Dealerships working through car shortage
BARBOURSVILLE, W.Va. (WSAZ) - Car dealerships across West Virginia are struggling to keep their sales lots full, with increased demand from buyers and greatly reduced inventory due to factory shutdowns.
COVID-19 has impacted the normal summer clearance sales. Instead of trying to clear out the current model year to make room for new cars, dealerships are trying to find enough cars for buyers coming through the doors.
“One of the things that’s happened recently is there was a portion of pent-up demand, which means the sales that didn’t happen in February and March all the sudden started happening in May and June,” said Chris Miller, president of Dutch Miller’s five dealerships across West Virginia. “If you look around the lot and look at a picture of things, there is very little inventory out there. We do have stuff coming in and replacing it, but the pent-up demand in the marketplace has led to very, very frequent sales and a lot of high turnover in inventory.”
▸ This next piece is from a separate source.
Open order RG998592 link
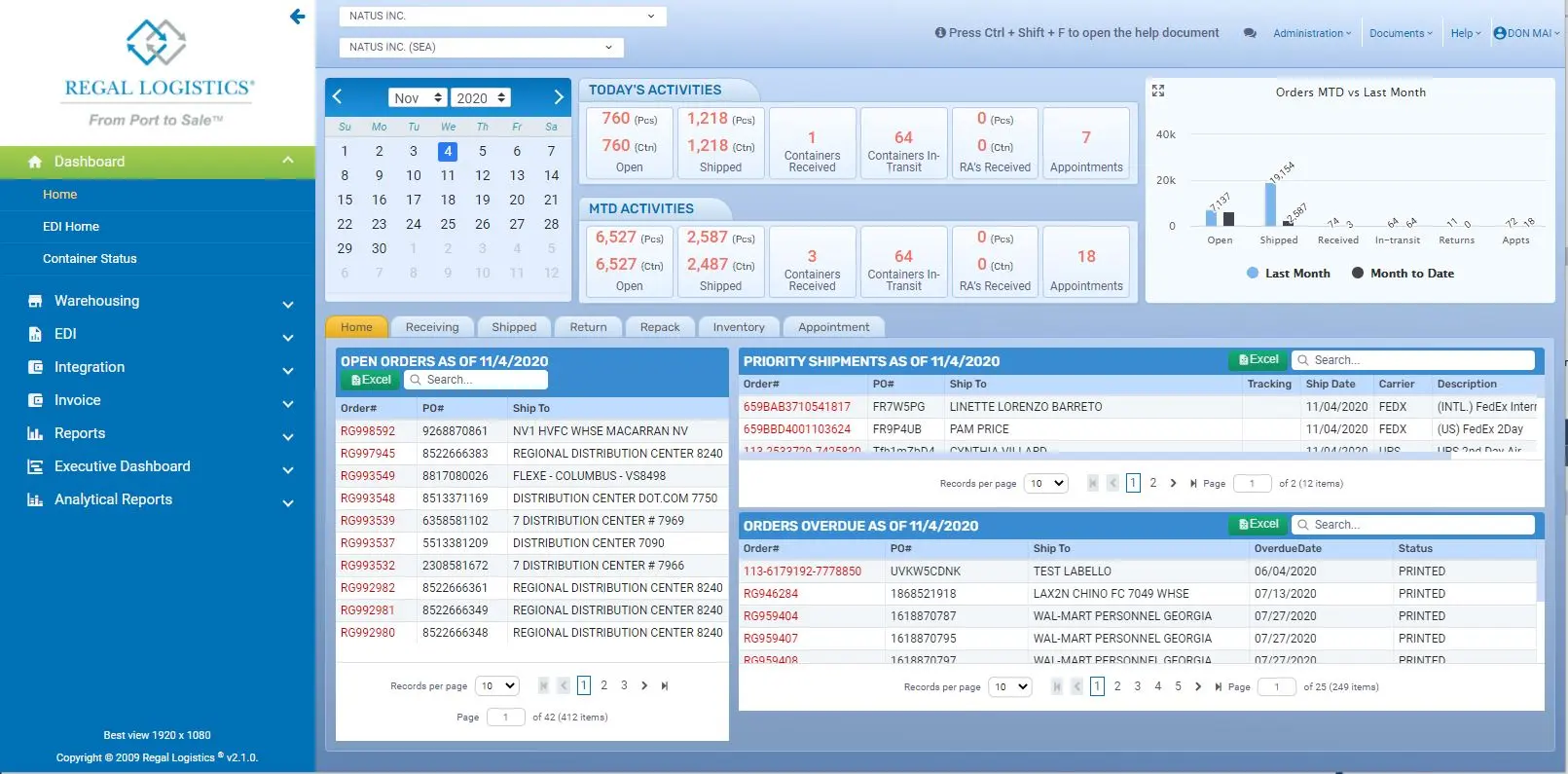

Miller’s Kia sales lot in Barboursville was only about half full on Wednesday afternoon when buyers arrived looking for new cars. Miller said the decreased inventory has slightly increased prices, but there are still significant deals and great financing options.
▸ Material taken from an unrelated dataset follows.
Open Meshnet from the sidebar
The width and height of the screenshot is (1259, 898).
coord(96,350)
“There is less of an ability to sit down and be picky and go, ‘I want this color car with this color interior with this way,’” Miller said. “It’s more like, ‘I have this one and I have this one. Do you want to buy this one? Or do you want to buy this one? Or do you want to let the person who is waiting buy it?’”
Miller said the shortage is due to increased demand following the COVID-19 lockdown and many people looking to find new ways to travel after the pandemic.
Beth and Bonnie Gabbard went for a test drive on Wednesday and said they noticed the decrease in inventory, but are willing to wait until they are able to find the perfect car. They said the interest rates were too good to pass up and know there is a car that fits their needs on a sales lot.
Miller said factories are starting to reopen, depending on the brand, and that is keeping dealerships from completely running out of cars. Shipments are scheduled to be delivered in the coming weeks, and the new model year will only increase inventory.
Buyers are also able to shop online and have cars delivered to the completely sanitized and without any contact with someone who might be carrying the virus, Miller said.